Two officers, Sergeant Jon Mattingly and Detective Myles Cosgrove, returned fire in the direction of Taylor’s boyfriend, Kenneth Walker, according to internal documents. In the chaos that ensued, Mattingly was shot, injuring the femoral artery in his leg, and the others scrambled to drag him out of the apartment and apply a tourniquet to his leg.
In anticipation of the grand jury’s decision, the Louisville Police Department cancelled holidays, and Chief Robert Schroeder ordered a 10-day “state of emergency”.
A local judge signed an order shutting the federal courthouse downtown, where storefronts and office towers were boarded up because of the sometimes-violent protests.
Police officers erected barricades and chain-link fencing on Monday blocking the streets near a city park that had been the nucleus of protests and announced other restrictions.
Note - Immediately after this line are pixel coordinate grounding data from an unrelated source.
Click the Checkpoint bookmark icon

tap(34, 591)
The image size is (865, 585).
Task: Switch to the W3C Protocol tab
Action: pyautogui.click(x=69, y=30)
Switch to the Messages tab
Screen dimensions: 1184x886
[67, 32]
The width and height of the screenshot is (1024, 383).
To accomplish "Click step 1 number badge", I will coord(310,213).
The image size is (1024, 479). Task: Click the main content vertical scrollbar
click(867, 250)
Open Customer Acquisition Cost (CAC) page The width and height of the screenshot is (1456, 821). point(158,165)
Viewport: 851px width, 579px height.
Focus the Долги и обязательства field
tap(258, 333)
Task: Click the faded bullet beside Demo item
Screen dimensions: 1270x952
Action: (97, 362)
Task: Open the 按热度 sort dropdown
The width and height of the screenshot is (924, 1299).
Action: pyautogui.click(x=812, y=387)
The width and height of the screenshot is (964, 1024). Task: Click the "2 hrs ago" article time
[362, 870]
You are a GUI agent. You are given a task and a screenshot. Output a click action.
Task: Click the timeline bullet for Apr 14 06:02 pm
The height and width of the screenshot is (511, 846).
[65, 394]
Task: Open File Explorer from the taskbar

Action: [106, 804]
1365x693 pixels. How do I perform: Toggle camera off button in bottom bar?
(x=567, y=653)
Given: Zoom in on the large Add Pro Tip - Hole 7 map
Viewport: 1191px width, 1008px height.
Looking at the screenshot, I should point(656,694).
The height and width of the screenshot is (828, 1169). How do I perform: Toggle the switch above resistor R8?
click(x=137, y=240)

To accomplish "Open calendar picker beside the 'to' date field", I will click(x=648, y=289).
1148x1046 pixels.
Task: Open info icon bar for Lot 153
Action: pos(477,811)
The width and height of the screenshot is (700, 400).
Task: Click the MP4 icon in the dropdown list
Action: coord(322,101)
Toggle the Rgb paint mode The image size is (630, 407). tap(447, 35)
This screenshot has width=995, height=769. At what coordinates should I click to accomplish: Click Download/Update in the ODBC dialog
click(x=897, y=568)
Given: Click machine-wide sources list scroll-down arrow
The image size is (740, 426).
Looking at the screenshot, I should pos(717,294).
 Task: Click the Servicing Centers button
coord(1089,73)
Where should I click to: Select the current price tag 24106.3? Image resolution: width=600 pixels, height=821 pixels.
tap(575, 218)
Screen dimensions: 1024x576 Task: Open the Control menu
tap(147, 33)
In a tweet on Tuesday morning, Mayor Greg Fischer said: “Our goal with these steps is ensuring space and opportunity for potential protesters to gather and express their First Amendment rights” and “to keep everyone safe”.
The officers who broke down Taylor’s door shortly after midnight on March 13 had come with a search warrant, signed by a local magistrate. They had court approval for a “no-knock” warrant, which Louisville has since banned, but the orders were changed before the raid, requiring them to knock first and announce themselves as police.
Walker has said that he and Taylor did not know who was at her door. Only one neighbour, out of nearly a dozen, reported hearing the officers shout “police” before entering.
Frustration has mounted in Louisville at the pace of the investigation into the fatal shooting. That frustration has been compounded by a city administration that refused to release basic records – including her autopsy and the body camera footage of officers who responded to the shooting – and that made inexplicable errors in some of the documents it did release, including a report incorrectly claiming that she had not been injured and that the door to her apartment was never breached.
Cameron, a Republican attorney-general who ran on a law-and-order platform, had to navigate both the demands of protesters and the constraints of the law, said Frank Mascagni III, a former assistant commonwealth’s attorney in Louisville.
“My city is going to blow up if these three men are not charged,” said Mascagni, who believes that the officers’ actions are protected under the law. “I’m very nervous for what I think is going to occur.”